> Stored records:
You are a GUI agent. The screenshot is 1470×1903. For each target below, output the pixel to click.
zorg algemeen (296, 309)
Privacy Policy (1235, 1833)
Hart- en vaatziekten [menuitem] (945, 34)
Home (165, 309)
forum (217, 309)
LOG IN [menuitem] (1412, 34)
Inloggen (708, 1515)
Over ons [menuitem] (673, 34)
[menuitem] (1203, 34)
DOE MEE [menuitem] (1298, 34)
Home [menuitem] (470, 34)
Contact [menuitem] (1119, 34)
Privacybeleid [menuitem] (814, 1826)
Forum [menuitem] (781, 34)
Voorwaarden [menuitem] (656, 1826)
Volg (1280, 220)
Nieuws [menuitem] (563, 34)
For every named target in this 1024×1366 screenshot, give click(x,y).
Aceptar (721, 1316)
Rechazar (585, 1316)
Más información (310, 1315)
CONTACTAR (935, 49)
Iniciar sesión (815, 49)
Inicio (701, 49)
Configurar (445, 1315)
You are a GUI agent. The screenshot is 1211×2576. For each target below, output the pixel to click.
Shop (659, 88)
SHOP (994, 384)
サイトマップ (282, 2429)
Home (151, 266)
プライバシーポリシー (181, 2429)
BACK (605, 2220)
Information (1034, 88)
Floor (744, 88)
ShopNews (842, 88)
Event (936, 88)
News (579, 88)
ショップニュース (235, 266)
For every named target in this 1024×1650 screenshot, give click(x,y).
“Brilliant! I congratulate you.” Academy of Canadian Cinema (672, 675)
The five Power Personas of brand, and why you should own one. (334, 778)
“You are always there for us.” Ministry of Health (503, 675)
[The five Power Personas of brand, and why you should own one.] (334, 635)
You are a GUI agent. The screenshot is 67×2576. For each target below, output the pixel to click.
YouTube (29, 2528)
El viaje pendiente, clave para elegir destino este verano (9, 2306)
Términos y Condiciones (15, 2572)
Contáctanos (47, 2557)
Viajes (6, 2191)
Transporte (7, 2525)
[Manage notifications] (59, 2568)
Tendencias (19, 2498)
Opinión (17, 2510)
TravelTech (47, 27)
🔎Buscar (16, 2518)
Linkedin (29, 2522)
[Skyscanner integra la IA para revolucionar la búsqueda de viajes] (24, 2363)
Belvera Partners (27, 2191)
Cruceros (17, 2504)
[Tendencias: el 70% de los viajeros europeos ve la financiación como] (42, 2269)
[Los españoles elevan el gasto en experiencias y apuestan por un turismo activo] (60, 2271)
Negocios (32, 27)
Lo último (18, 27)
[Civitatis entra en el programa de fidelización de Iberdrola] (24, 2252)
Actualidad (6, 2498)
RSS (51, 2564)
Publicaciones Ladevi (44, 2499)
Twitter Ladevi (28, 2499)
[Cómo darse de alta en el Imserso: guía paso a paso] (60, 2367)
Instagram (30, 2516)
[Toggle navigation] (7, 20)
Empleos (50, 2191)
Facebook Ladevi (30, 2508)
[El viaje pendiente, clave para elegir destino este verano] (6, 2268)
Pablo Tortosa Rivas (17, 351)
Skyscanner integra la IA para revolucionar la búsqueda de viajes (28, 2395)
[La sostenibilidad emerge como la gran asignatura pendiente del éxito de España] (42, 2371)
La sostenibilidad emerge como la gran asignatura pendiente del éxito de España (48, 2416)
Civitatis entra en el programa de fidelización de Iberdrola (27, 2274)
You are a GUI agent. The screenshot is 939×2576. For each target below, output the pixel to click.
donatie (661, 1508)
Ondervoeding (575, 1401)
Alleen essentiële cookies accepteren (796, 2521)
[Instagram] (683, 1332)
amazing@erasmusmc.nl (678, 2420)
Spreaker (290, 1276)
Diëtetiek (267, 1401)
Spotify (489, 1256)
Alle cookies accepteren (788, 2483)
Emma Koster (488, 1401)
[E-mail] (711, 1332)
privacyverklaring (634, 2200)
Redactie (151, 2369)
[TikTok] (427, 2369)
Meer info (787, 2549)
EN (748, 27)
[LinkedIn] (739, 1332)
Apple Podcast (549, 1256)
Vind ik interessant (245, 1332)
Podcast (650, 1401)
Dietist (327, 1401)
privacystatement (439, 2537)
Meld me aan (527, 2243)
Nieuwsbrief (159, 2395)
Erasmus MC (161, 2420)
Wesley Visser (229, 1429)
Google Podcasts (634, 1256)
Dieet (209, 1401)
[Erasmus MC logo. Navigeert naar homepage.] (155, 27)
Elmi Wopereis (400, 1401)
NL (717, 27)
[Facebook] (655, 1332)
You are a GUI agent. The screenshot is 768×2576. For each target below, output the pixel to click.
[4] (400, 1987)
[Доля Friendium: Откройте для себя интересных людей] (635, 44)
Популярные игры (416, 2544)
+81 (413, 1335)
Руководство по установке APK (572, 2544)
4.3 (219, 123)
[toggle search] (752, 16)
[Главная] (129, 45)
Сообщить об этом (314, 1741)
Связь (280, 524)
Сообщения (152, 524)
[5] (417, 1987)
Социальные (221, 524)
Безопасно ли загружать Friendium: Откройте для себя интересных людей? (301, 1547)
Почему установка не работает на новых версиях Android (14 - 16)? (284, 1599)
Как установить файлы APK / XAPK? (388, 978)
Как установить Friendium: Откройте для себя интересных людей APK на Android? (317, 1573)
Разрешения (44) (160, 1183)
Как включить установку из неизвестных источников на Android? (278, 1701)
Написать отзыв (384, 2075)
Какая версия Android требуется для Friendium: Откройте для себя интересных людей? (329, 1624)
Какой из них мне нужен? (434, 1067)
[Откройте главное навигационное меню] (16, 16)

> GOAL OF THE EXERCISE: Reproduce the lines above, beginning at the line with "[menuitem] (1203, 34)" and stopping after the line with "Aceptar (721, 1316)", exactly as they are.

> RESULT OF THIS EXERCISE:
[menuitem] (1203, 34)
DOE MEE [menuitem] (1298, 34)
Home [menuitem] (470, 34)
Contact [menuitem] (1119, 34)
Privacybeleid [menuitem] (814, 1826)
Forum [menuitem] (781, 34)
Voorwaarden [menuitem] (656, 1826)
Volg (1280, 220)
Nieuws [menuitem] (563, 34)
For every named target in this 1024×1366 screenshot, give click(x,y).
Aceptar (721, 1316)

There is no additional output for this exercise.